The maximum sample size is 1% of the size of the dataset.

Examples:

>>> import magnet as mag
>>> import magnet.nodes as mn
>>> import magnet.debug as mdb

>>> from magnet.data import Data
>>> from magnet.training import SupervisedTrainer

>>> data = Data.get('mnist')

>>> model = mn.Linear(10)
>>> with mag.eval(model): model(next(data())[0])

>>> trainer = SupervisedTrainer(model)

>>> mdb.overfit(trainer, data, batch_size=64)
_images/overfit-fail.png
>>> # Oops! Looks like there was something wrong.
>>> # Loss does not considerable decrease for samples sizes >= 4.
>>> # Of course, the activation was 'relu'.
>>> model = mn.Linear(10, act=None)
>>> with mag.eval(model): model(next(data())[0])

>>> trainer = SupervisedTrainer(model)

>>> mdb.overfit(trainer, data, batch_size=64)
>>> # Should be much better now.
_images/overfit-pass.png
magnet.debug.check_flow(trainer, data)[source]

Checks if any trainable parameter is not receiving gradients.

Super useful for large architectures that use the detach() function

Parameters:
  • trainer (magnet.trainer.Trainer) – The Trainer object
  • data (magnet.data.Data) – The data object used for training
class magnet.debug.Babysitter(frequency=10, **kwargs)[source]

A callback which monitors the mean relative gradients for all parameters.

Parameters:frequency (int) – Then number of times per epoch to monitor.
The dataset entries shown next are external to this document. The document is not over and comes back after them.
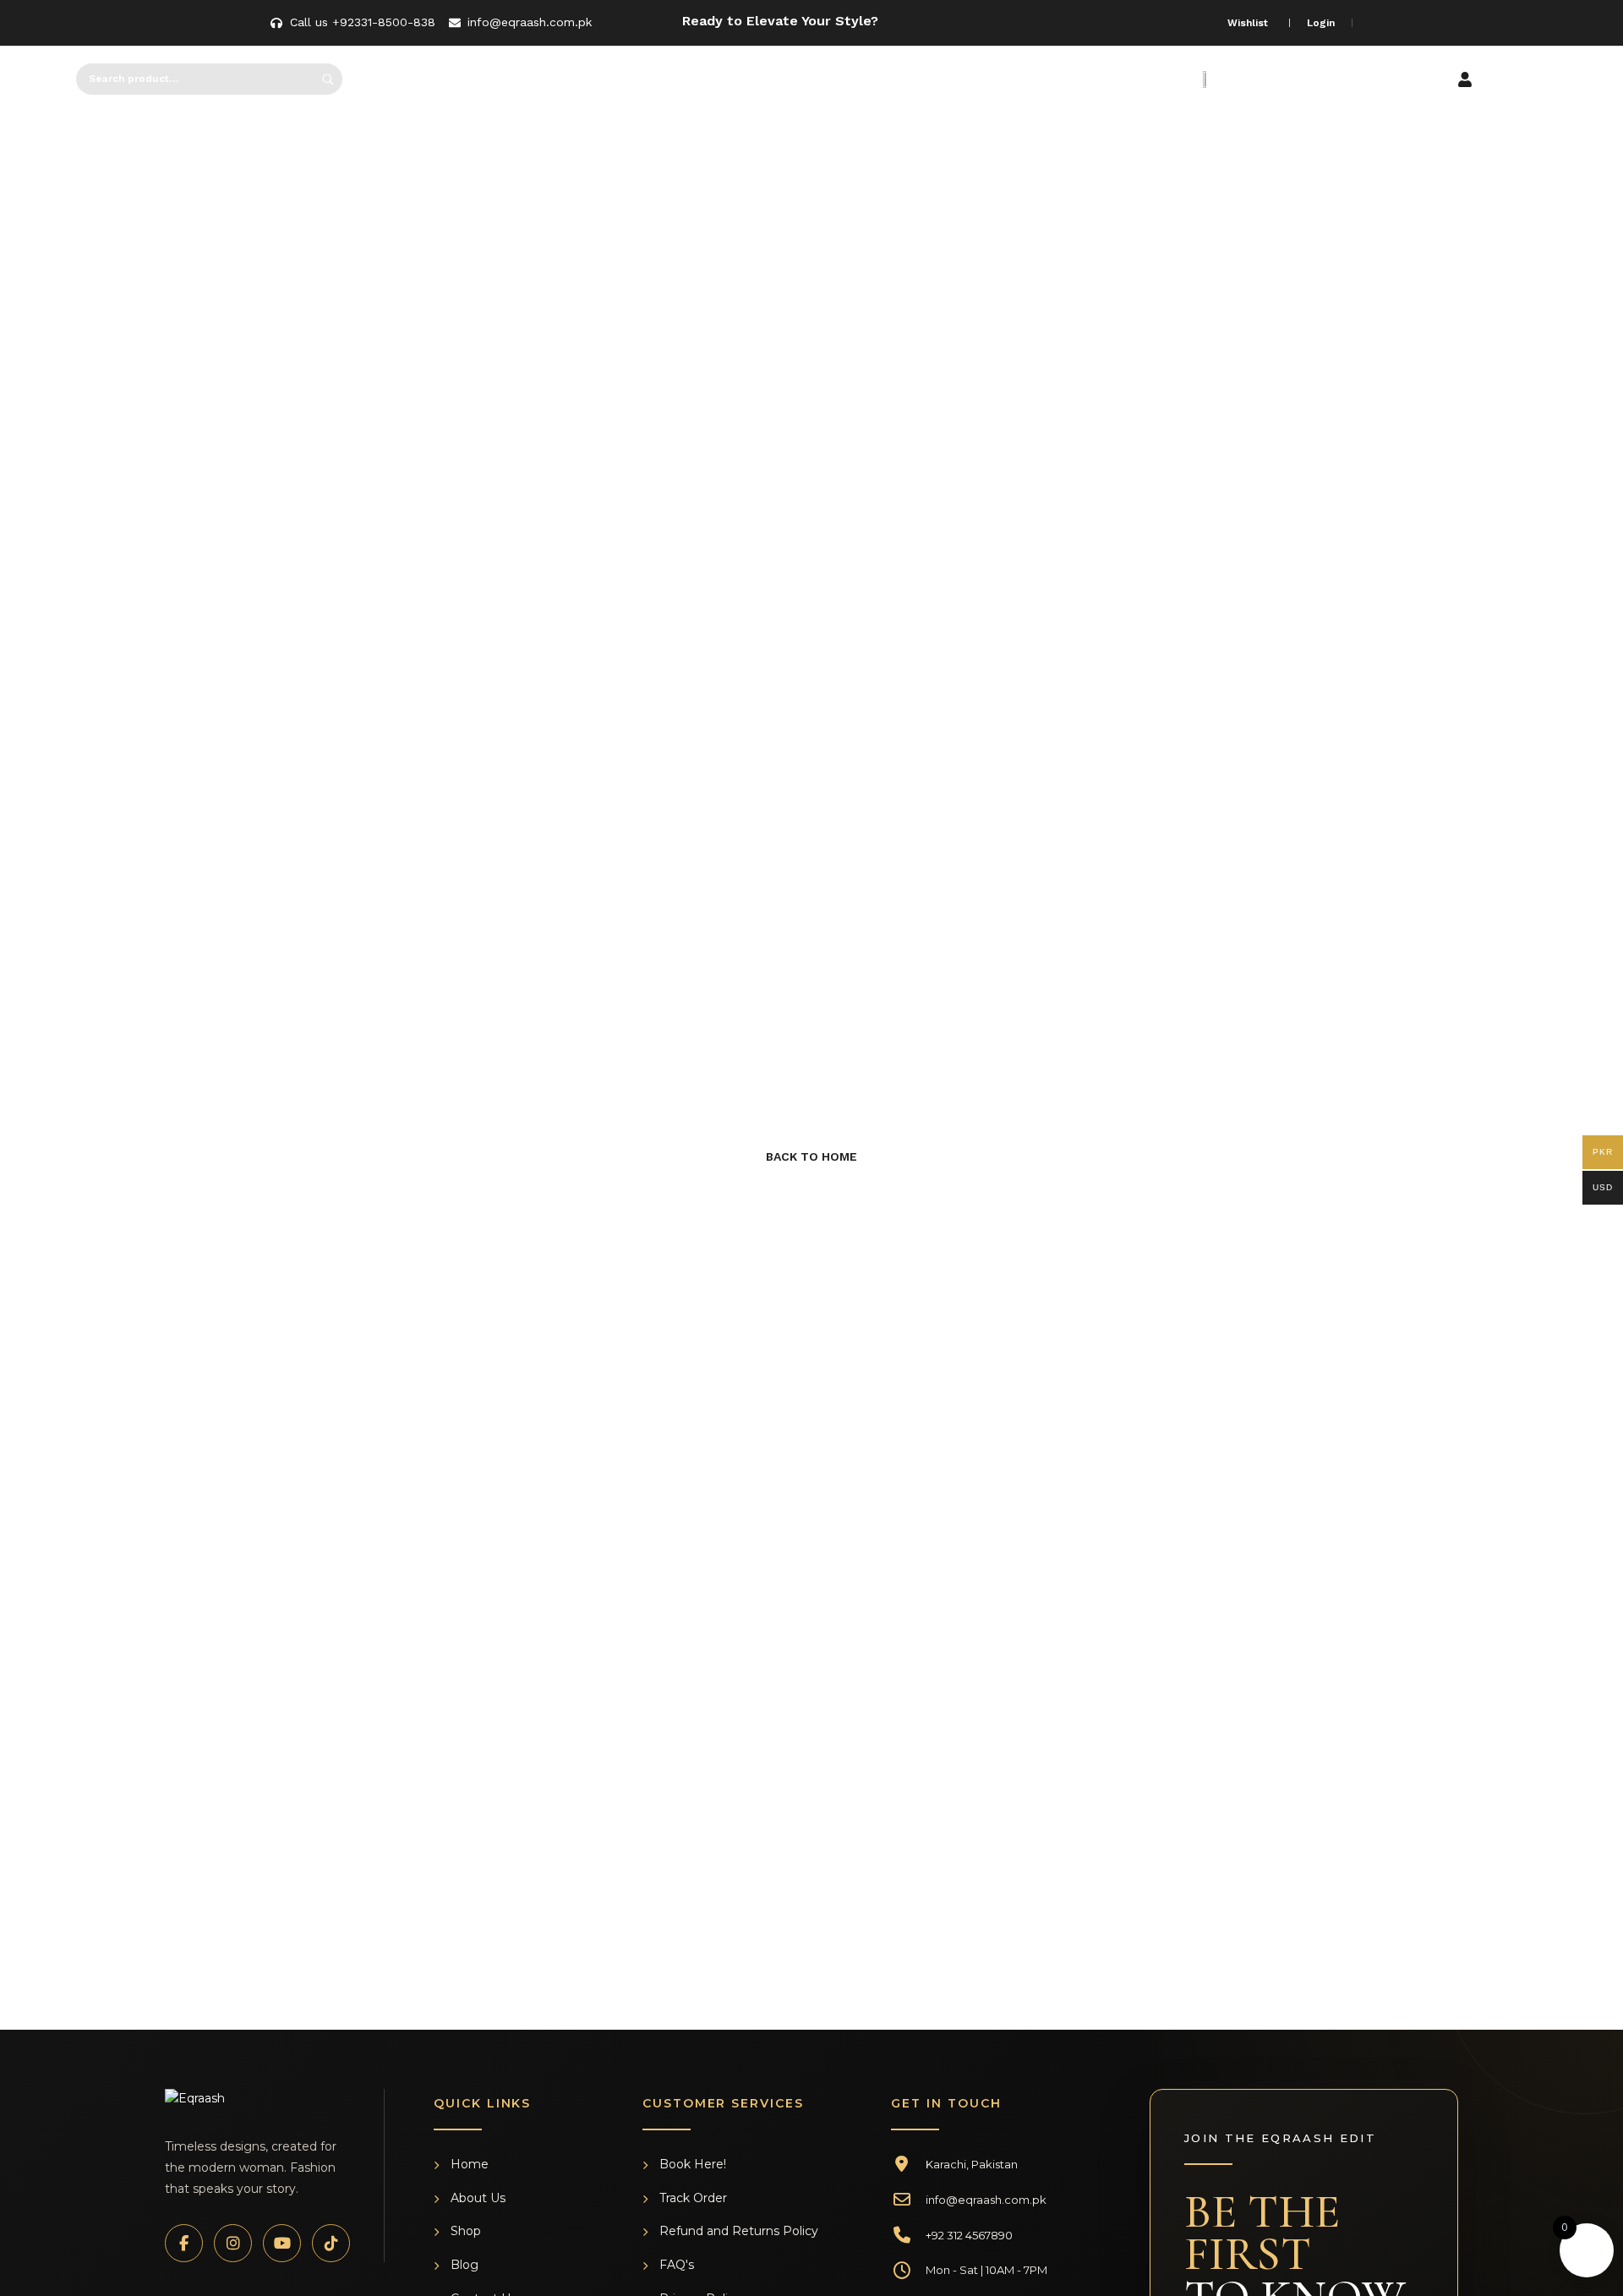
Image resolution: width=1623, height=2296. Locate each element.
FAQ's (676, 2264)
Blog (464, 2264)
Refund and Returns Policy (738, 2231)
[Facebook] (184, 2243)
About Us (478, 2198)
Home (470, 2164)
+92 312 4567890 (969, 2235)
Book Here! (692, 2164)
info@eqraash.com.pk (986, 2199)
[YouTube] (282, 2243)
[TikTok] (331, 2243)
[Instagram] (233, 2243)
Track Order (693, 2198)
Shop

Default: \(10\)
Keyword Arguments:
 name (str) – Name of this callback. Default: 'babysitter'
magnet.debug.shape(debug=True)[source]

The shapes of every tensor is printed out if a module is called within this context manager.

Useful for debugging the flow of tensors through layers and finding the values of various hyperparameters.

Parameters:debug (bool or str) – If str, only the tensor with this name is tracked. If True, all tensors are tracked. Else, nothing is tracked.